Optimal Feature Selection and Extraction for Eye Disease Diagnosis

Optimal Feature Selection and Extraction for Eye Disease Diagnosis

Alli P. (Velammal College of Engineering and Technology, India) and S. K. Somasundaram (PSNA College of Engineering and Technology, India)
Copyright: © 2019 |Pages: 13
DOI: 10.4018/978-1-5225-5876-7.ch005
OnDemand:
(Individual Chapters)
Available
$37.50
No Current Special Offers
TOTAL SAVINGS: $37.50

Abstract

Ophthalmologists utilize retinal fundus images of humans for the detection, diagnosis, and prediction of many eye diseases. Automatic scrutiny of fundus images are foremost apprehension for ophthalmologists and investigators. The manual recognition of blood vessels is most deceptive because the blood vessels in a fundus image are multifaceted and with low contrast. Unearthing of blood vessels proffers information on pathological transformation and can smooth the progress of rating diseases severity or mechanically diagnosing the diseases.

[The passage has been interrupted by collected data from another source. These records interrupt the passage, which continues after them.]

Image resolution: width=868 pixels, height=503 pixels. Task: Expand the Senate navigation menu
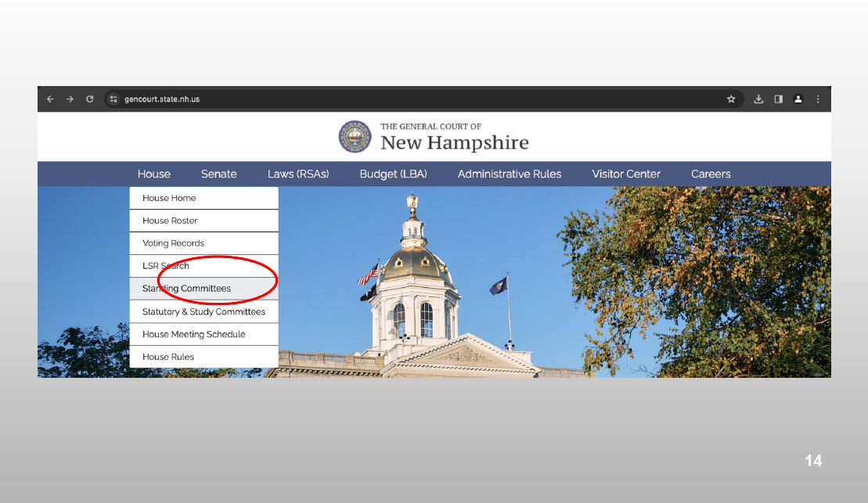pyautogui.click(x=218, y=174)
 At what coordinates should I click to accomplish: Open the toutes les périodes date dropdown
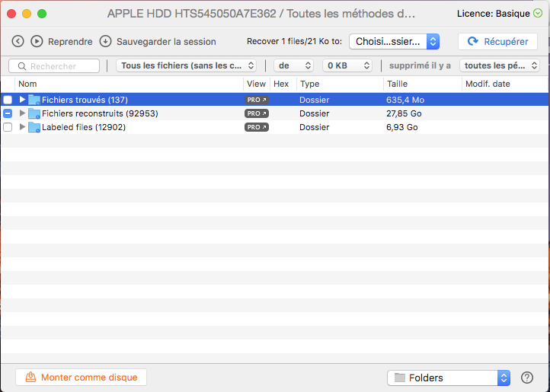[x=500, y=66]
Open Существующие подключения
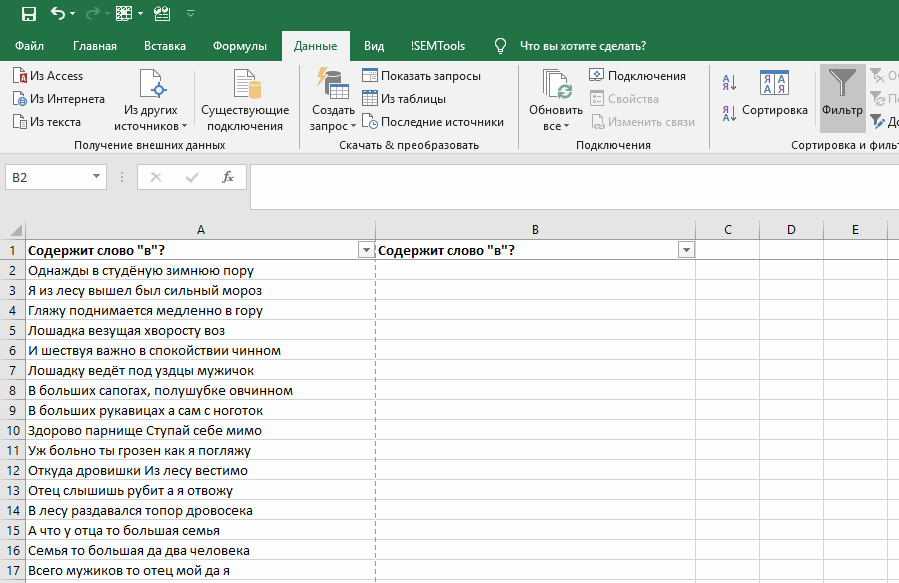Screen dimensions: 899x583 coord(245,101)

The manual recognition method turns out to be annoying. Consequently, the automatic recognition of blood vessels is also more significant. For extracting the vessel in fundus images unswerving and habitual methods are obligatory. The proposed methodology is designed to effectively diagnose the eye disease by performing feature extraction succeeded by feature selection and to improve the performance factors such as feature extraction ratio, feature selection time, sensitivity, and specificity when compared to the state-of-art methods.
Chapter Preview
Top

All eye blood vessels congregate at the Optic Disc (OD) whose detection also plays an imperative role in diagnosing the eye diseases. Existing template-based methodology (Aquino et al., 2010) uses Circular Hough Transform and edge detection techniques to segment the OD. An Optic Disc containing sub-image is wheedled out and its surrounding region are chosen but it does not automatically localize the selected features. An optimally comfortable morphological operator is used for exudates detection on diabetic retinopathy patients and low-contrast images (Sopharak et al., 2008). These mechanically detected exudates are validated by associating with expert ophthalmologists hand-drawn ground-truths but do not insert more detailed features to the system.

Exudates based diabetic macular edema detection in Fundus images (Giancardo et al., 2012) does not employ machine learning methods to categorize candidate exudates into true positives and false positives. Macular edema detection require extensive ground truth segmentations by experts which is problematic to attain and also fails to create a competitive diabetic retinopathy selection system to transparently diagnose the disease state. Combining algorithms (Qureshi et al., 2012) for automatic detection of optic disc and macula in Fundus images is used to discover the macula center. Combining algorithm arise issue in improving the sensitivity of tasks, such as the detection of the optic disc and blood vessels, and also fails to localize faint and small exudates.